The will-to-power also serves to paper over the nonsensical aspects of their ideas. Sen. Josh Hawley (R–Mo.), for example, wants to give the Commerce Department more power to decide what products can be lawfully bought and sold in the United States—despite the fact that he voted against confirming Commerce Secretary Gina Raimondo. He literally wants to give more power to someone he believes is not qualified for the job. Similarly, left-wing efforts to abolish the filibuster in the Senate are easily exposed as nothing more than a power grab by asking advocates how a filibuster-less Senate would have worked during Donald Trump's presidency—a tactic that Axios' Jonathan Swan recently used to great effect in an interview with Rep. Rashida Tlaib (D–Mich.).
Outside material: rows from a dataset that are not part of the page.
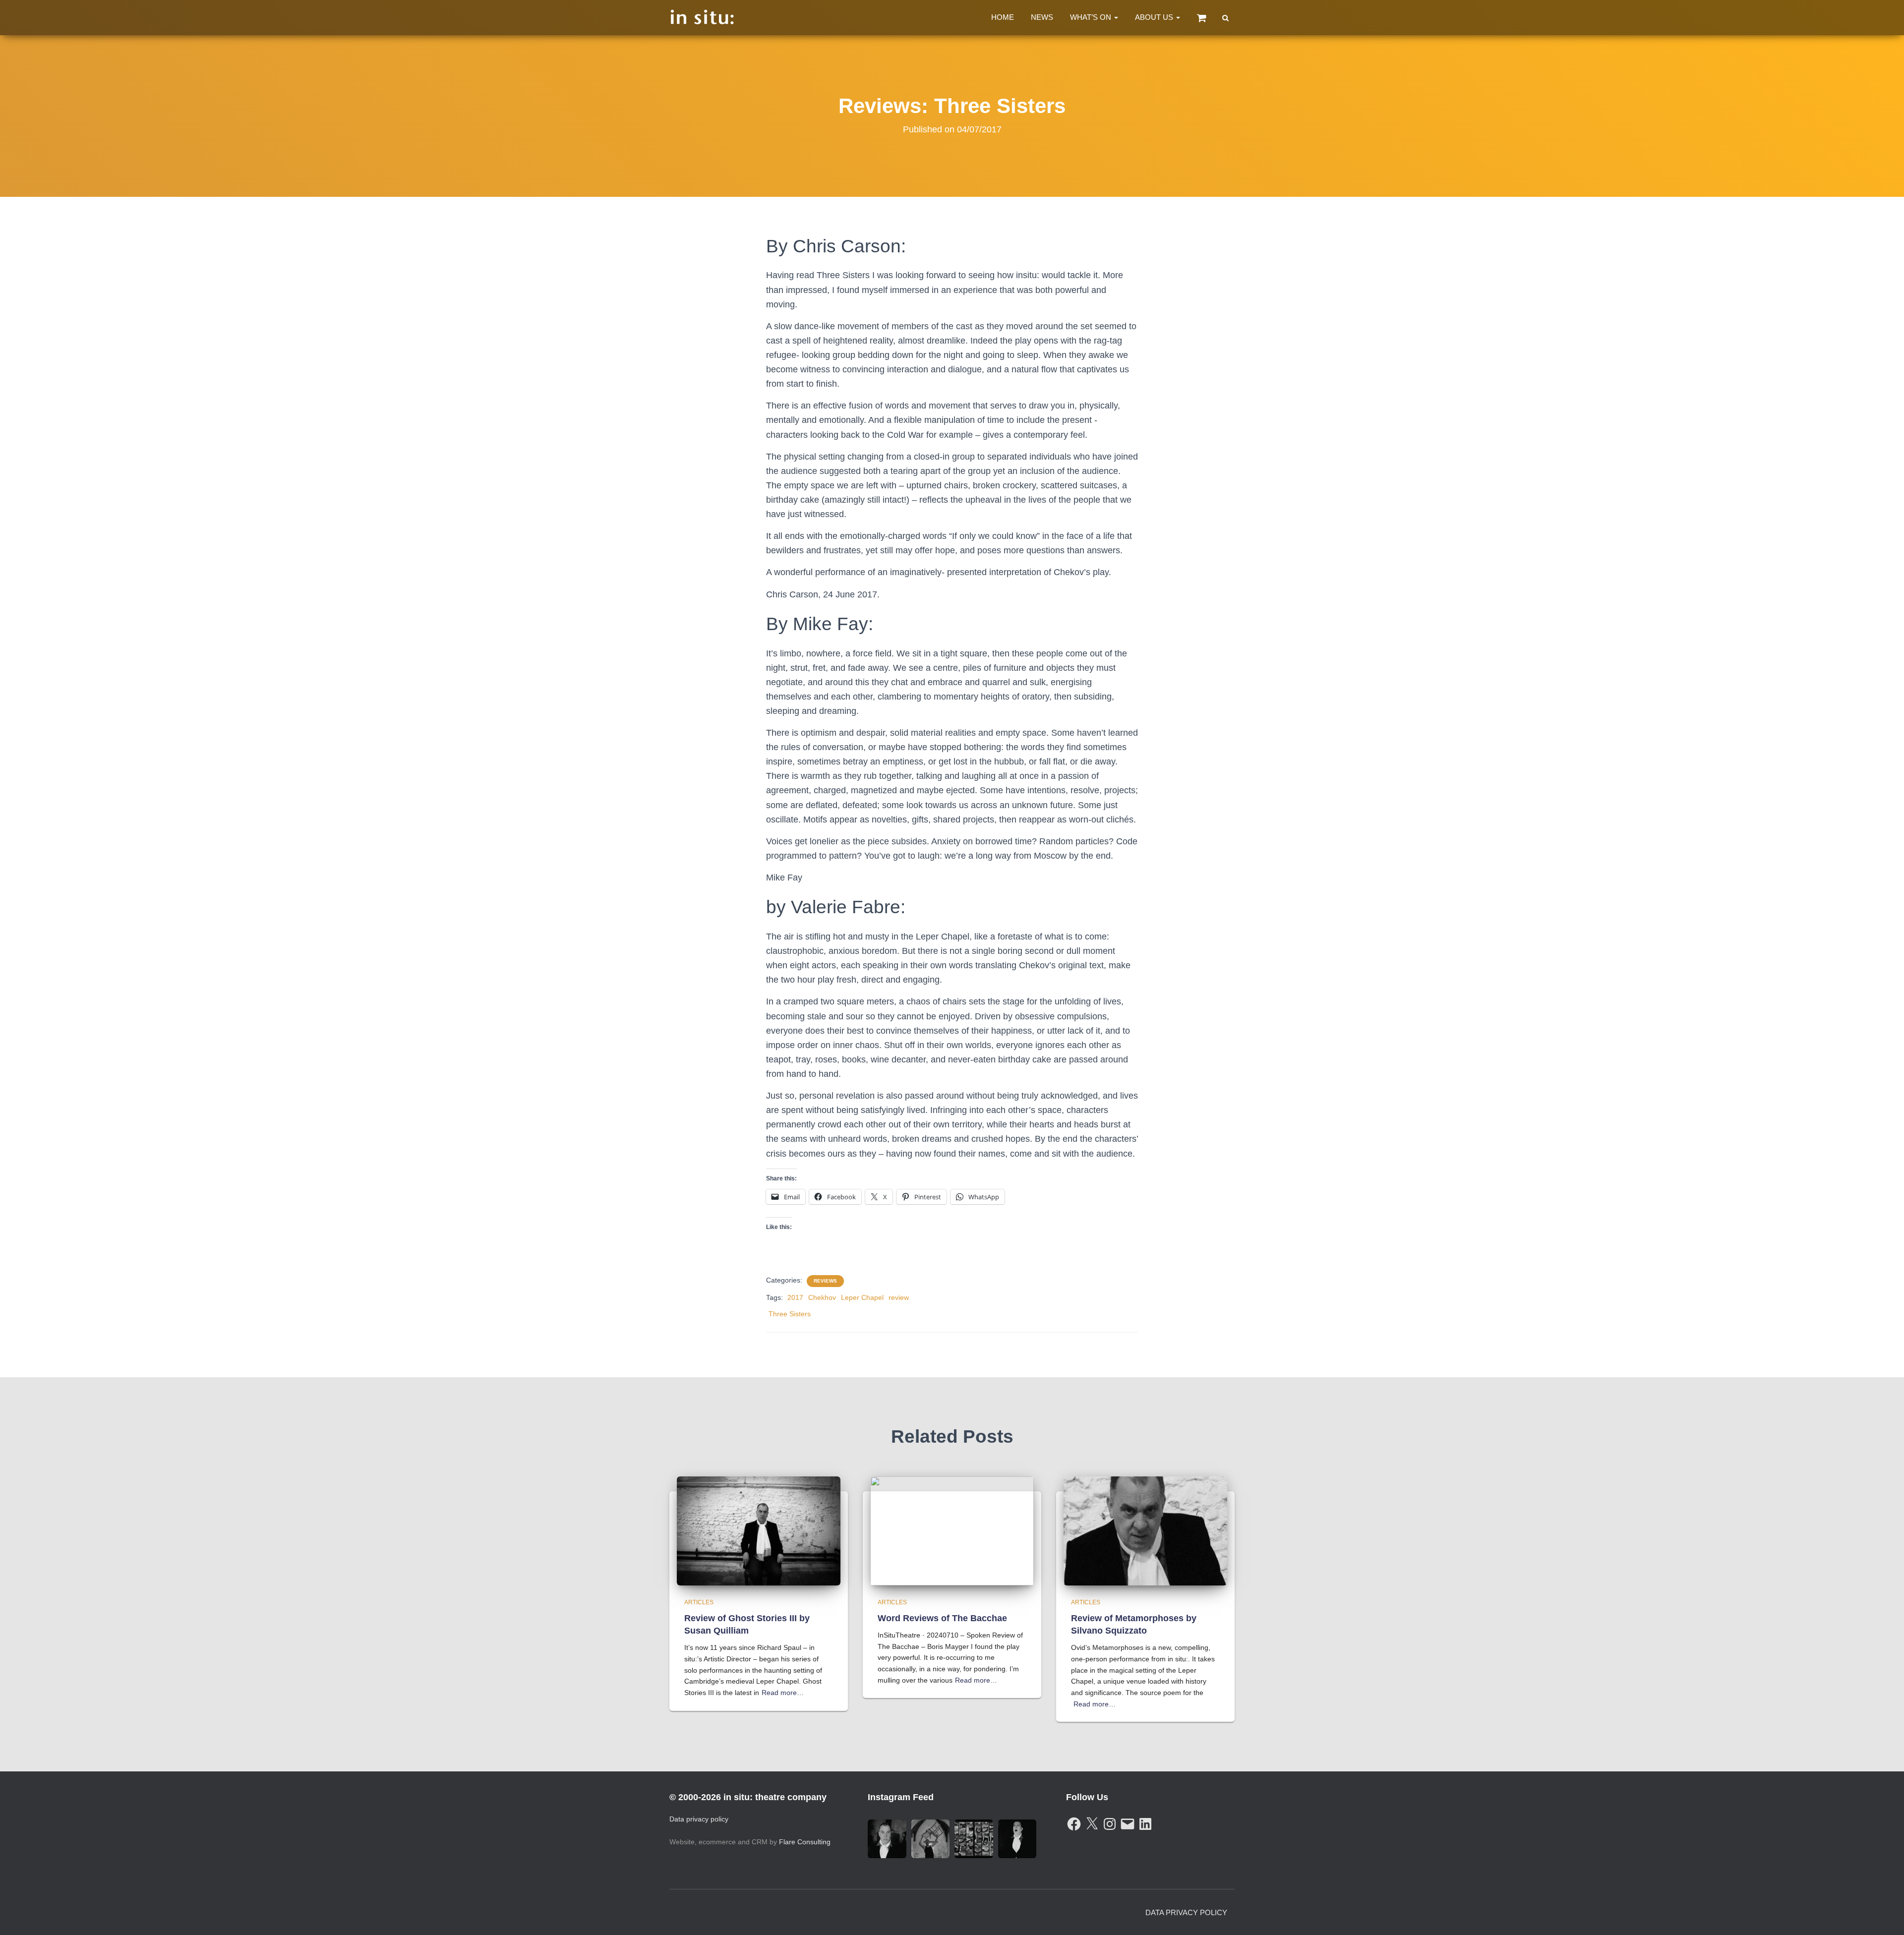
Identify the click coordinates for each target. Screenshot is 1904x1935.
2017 (795, 1297)
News (1042, 17)
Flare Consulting (805, 1842)
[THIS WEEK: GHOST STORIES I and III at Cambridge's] (887, 1838)
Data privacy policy (698, 1819)
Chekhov (822, 1297)
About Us (1155, 17)
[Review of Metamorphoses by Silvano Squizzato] (1145, 1530)
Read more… (783, 1693)
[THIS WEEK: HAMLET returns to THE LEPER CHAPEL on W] (930, 1838)
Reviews (825, 1281)
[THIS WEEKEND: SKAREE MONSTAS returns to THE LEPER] (973, 1838)
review (899, 1297)
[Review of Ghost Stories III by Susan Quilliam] (758, 1530)
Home (1002, 17)
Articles (699, 1602)
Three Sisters (790, 1314)
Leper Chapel (862, 1297)
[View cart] (1202, 17)
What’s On (1091, 17)
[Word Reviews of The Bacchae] (952, 1530)
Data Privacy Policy (1186, 1912)
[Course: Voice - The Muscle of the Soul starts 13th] (1017, 1838)
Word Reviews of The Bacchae (942, 1618)
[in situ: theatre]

In various forms and despite internal inconsistencies, these illiberal and populist sentiments seem to be growing stronger. Expanded governmental powers during the pandemic offer an even more tantalizing prize to politicians who would use the power of the state to direct society in the future.
"As in many other aspects of life, the Covid-19 pandemic has accelerated and magnified pre-existing political trends while adding a whole new plethora of unprecedented challenges to democracies that were already under pressure," writes Kevin Casas-Zamore, IIDEA's secretary-general, in the preface to the report. "The monumental human victory achieved when democracy became the predominant form of governance now hangs in the balance like never before."